Click here to support the Daily Grail for as little as $US1 per month on Patreon

Death Makes Life Possible

This upcoming documentary looks good: “Death Makes Life Possible“. A joint production between the Institute of Noetic Sciences (IONS) and the Chopra Foundation, the film explores the ultimate question facing each and every one of us: How does understanding death inform how we live our lives? In doing so, they talk to the likes of Rupert Sheldrake, Deepak Chopra, Stu Hameroff, Bruce Greyson, Julie Beischel and Daryl Bem.

This certainly dovetails closely with a book project I’m currently working on, which I hope to tell you more about very soon (and enlist your assistance!). Find more details about “Death Makes Life Possible” at the documentary’s page at the IONS website.

Editor
  1. I can’t think of any greater
    I can’t think of any greater a shift in consciousness and culture than experiencing the NDE. In the future perhaps someone will come up with a way of giving everyone a taste of an NDE. Just look at what it does for the people who come back from the NDE. It is like a thunderbolt has hit them and awakened them to a greater reality. They nearly all become higher beings with an enlightened perspective. It would be the “trip of trips” as they used to say in the old days of hallucinogen use. I bet it can be simulated with a drug orf some sort. Since the brain would actually have to go into brain death, there would be risks, but there are plenty of people out there who gladly take that risk just to see beyond this veil just as there are plenty of people who take a rocket trip to the earth orbit which is also hugely risky. Especially people nearing death and terribly afraid of the prospect could be given the experience to allay their fears.

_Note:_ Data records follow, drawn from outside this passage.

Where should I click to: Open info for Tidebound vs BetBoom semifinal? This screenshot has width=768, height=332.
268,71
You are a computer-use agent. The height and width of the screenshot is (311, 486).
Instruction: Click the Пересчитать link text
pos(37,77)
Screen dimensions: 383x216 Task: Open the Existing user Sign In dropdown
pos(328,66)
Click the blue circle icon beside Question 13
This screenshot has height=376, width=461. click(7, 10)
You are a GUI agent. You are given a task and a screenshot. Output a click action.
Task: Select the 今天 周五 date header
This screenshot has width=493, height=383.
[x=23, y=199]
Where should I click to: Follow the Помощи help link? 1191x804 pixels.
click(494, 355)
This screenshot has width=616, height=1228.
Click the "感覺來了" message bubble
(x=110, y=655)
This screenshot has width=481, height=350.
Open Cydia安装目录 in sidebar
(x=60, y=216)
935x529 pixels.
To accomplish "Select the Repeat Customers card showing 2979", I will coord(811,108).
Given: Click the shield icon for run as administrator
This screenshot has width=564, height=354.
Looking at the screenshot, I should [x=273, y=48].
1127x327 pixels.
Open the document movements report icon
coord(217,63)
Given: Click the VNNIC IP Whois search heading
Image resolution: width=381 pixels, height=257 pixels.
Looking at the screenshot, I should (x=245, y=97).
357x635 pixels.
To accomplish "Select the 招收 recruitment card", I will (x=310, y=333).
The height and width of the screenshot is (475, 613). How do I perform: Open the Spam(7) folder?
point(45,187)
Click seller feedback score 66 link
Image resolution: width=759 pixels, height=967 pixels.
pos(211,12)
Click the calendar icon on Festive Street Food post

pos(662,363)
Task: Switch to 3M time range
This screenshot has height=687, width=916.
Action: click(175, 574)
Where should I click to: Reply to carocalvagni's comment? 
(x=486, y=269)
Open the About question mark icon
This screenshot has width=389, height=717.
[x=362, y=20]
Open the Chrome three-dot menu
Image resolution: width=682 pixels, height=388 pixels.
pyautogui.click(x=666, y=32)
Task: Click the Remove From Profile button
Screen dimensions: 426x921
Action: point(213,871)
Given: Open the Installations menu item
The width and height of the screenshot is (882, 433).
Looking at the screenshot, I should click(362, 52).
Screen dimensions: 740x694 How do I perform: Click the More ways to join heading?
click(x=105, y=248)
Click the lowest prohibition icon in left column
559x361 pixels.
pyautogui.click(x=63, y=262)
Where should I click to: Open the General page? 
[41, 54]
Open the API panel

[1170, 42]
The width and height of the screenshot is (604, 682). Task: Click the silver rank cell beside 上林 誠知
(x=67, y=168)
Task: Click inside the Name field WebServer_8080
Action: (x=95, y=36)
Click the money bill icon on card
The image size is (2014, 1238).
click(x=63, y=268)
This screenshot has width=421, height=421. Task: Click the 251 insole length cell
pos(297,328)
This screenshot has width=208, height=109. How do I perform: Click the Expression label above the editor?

    One of the most fascinating series on the TV is dedicated to this subject. The experiencers’ descriptions are riveting.
    http://www.youtube.com/results?search_query=I+survived+beyond+and+back

  2. “The Gods envy us”
    “I’ll tell you a secret. Something they don’t teach you in your temple. The Gods envy us. They envy us because we’re mortal, because any moment might be our last. Everything is more beautiful because we’re doomed. You will never be lovelier than you are now. We will never be here again. “–Achilles, from the movie “Troy.”

    1. Awesome
      [quote=jupiter.enteract]”I’ll tell you a secret. Something they don’t teach you in your temple. The Gods envy us. They envy us because we’re mortal, because any moment might be our last. Everything is more beautiful because we’re doomed. You will never be lovelier than you are now. We will never be here again. “–Achilles, from the movie “Troy.”[/quote]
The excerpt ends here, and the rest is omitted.